When asked what it would mean to hear her name called for her second Academy Award nod, Ellis-Taylor paused to thoughtfully consider her words.
“That part of it… that ship has sailed and that’s alright,” Ellis-Taylor said at the Variety Studio presented by Audible while at the Sundance Film Festival. “What I’m excited about is my family members came out in droves to see that film on Friday.”
“Origin” — filmmaker Ava DuVernay’s adaptation of Isabel Wilkerson’s Pulitzer Prize-winning book “Caste: The Origins of Our Discontents,” in which Ellis-Taylor plays the author — opened in limited release this weekend, grossing $875,000 from 125 screens. It had a brief Oscar qualifying run last December.
“It has been…it was overlooked,” Ellis-Taylor added. “What I am excited about is it’s the people’s movie and that people are responding to that call to action. I’m not going to be out in the street…for everything that I do, but that film is bigger than me, the messages in it. It’s based on a book that had something that disrupted our practice in the world. I just want folks to see it.”
In recent weeks, Ellis-Taylor — who visited the Variety Studio presented by Audible at Sundance with her latest film “Exhibiting Forgiveness” — has spoken out about the film’s muted awards buzz.

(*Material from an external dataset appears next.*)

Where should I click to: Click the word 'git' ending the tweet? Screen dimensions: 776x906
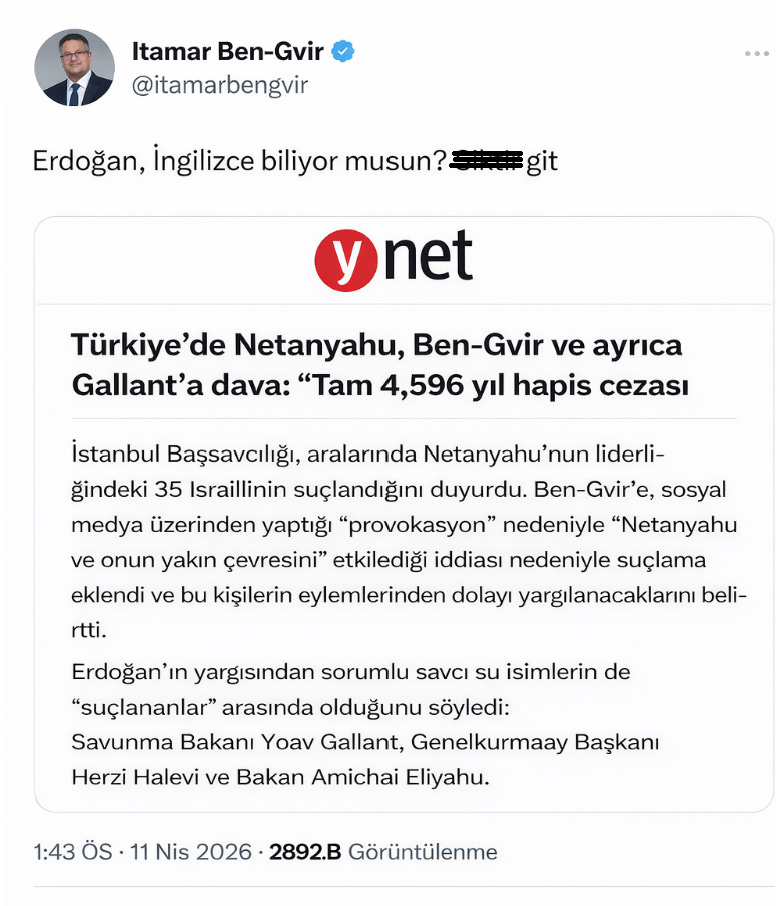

Despite strong reviews out of last year’s fall festivals in Venice and Toronto, DuVernay’s film morphed into an underdog as the race inched closer to the new year. On Jan. 10, the director took to Instagram to express regret that the film and Ellis-Taylor did not gain the traction she felt they deserved.
In a video post, DuVernay shared that Ellis-Taylor had personally camped out at Los Angeles’ AMC Century City theater to spread the word about “Origin.”
“She had told me that she wanted to remind herself about what matters. That she wanted to invite people to see our work, and that she would stay low profile, keep on her mask. That it wasn’t about her, but about the movie. Someone noticed her. And recorded her. And now I see this – and my heart aches, ” DuVernay wrote of Ellis-Taylor.
The message galvanized Hollywood supporters. Angelina Jolie, Regina King, Ben Affleck, JJ Abrams, Samuel L. Jackson and Guillermo del Toro all hosted special screenings and worked to promote the film. But, as Ellis-Taylor said at Variety‘s Sundance studio, it may be too little too late.
“I wish the world for her. All the flowers. All the gold statues,” DuVernay concluded in the Jan. 10 post. “She reminds me to move from wishing to what matters. And what matters is why we made this film and why we do this work. For people. To be in community with others. To reach for someone else’s hand and recognize oneself. To tell stories of human dignity and justice.”